I flew down to Taos from my home in Yellowknife, Northwest Territories, a small subarctic city in Canada, in mid-October. I found a few bikes for $2,000U.S or under on Craigslist. I drove out to see one of them, ended up lost on the mesa and drove onto a property with ‘No Trespassing’ signs. The folks that lived there threatened to shoot me (turns out they were harvesting marijuana) if I didn’t get out of there. Needless to say, finding a motorcycle in New Mexico was not as easy as I thought it would be. Thankfully, a friend of mine spotted an ad in a Taos Laundromat which turned out to be the dream bike. Not only was it a solid bike that was light and easy to handle on the road, the guy I bought it from, Greg, took great pride in the old bikes he fixed up and pleaded with me to bring it back to New Mexico someday.
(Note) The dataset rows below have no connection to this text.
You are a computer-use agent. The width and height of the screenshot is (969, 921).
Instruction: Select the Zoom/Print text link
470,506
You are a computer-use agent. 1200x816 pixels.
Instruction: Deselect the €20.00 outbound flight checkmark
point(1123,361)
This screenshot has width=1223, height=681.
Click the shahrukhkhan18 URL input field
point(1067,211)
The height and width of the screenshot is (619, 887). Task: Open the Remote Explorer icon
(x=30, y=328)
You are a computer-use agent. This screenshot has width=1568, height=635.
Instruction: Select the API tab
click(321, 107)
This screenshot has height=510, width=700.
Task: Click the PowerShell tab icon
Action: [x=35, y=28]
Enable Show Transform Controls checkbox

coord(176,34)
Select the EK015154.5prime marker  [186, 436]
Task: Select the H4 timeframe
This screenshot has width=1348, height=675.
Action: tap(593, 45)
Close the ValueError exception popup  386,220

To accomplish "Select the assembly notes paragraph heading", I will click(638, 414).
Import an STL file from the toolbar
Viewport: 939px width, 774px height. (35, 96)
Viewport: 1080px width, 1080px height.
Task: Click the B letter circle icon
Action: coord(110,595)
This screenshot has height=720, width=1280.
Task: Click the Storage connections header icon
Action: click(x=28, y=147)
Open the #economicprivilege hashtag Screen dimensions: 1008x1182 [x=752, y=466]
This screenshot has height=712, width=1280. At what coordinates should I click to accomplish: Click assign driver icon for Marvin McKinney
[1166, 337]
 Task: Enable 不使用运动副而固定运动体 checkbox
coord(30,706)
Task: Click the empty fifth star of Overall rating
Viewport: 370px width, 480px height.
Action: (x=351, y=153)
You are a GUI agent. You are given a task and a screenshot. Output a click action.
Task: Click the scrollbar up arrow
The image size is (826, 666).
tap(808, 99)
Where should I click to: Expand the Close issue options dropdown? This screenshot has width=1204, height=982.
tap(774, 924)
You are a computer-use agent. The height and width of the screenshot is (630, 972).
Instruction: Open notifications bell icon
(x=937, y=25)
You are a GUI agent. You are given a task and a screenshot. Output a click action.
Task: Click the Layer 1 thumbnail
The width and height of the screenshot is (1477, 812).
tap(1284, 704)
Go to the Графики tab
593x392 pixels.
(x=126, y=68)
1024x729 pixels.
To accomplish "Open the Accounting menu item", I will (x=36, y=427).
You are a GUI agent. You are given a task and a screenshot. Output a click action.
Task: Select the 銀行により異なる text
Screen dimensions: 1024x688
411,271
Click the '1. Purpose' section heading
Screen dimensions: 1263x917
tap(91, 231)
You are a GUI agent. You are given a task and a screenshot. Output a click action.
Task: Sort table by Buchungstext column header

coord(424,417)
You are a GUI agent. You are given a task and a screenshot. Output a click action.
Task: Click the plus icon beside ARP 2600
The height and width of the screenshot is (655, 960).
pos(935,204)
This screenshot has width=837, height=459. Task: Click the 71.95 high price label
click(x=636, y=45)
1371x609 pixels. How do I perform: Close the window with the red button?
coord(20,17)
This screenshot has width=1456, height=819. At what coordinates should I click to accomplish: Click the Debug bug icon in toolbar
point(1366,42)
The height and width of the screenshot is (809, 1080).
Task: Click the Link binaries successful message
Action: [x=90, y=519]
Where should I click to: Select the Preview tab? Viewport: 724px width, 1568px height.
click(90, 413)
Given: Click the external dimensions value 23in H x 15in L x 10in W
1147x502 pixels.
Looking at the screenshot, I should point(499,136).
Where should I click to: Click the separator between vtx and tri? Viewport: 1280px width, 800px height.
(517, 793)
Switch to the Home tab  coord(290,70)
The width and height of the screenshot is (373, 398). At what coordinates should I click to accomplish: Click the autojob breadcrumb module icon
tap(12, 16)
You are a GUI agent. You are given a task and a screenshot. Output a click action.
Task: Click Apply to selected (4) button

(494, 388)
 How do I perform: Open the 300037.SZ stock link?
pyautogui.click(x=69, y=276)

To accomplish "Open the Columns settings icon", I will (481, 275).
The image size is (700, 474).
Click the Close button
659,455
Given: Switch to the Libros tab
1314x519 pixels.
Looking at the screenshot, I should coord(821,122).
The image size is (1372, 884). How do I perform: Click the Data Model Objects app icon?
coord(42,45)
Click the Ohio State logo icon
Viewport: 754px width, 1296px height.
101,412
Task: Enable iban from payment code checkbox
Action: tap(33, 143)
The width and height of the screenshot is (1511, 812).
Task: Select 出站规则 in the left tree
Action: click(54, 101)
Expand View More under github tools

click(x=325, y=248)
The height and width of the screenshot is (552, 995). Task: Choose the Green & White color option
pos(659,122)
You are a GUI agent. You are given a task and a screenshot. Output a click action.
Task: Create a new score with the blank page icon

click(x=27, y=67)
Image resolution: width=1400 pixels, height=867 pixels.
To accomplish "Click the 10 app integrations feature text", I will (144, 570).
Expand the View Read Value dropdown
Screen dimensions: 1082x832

With my recording gear in a small hard shell suitcase bungeed to the back of the bike, I rode 1500 miles from Taos to New Orleans. Greg called me periodically as I made my way east to see how the bike was running. The route I took across the Texas panhandle took me into small towns and I took my time getting to Louisiana.

New Orleans is a wild, beautiful city but the focus of my research is in Cajun country. I spent time in Lafourche, St. Landry, Evangeline, Acadia and Lafayette Parishes.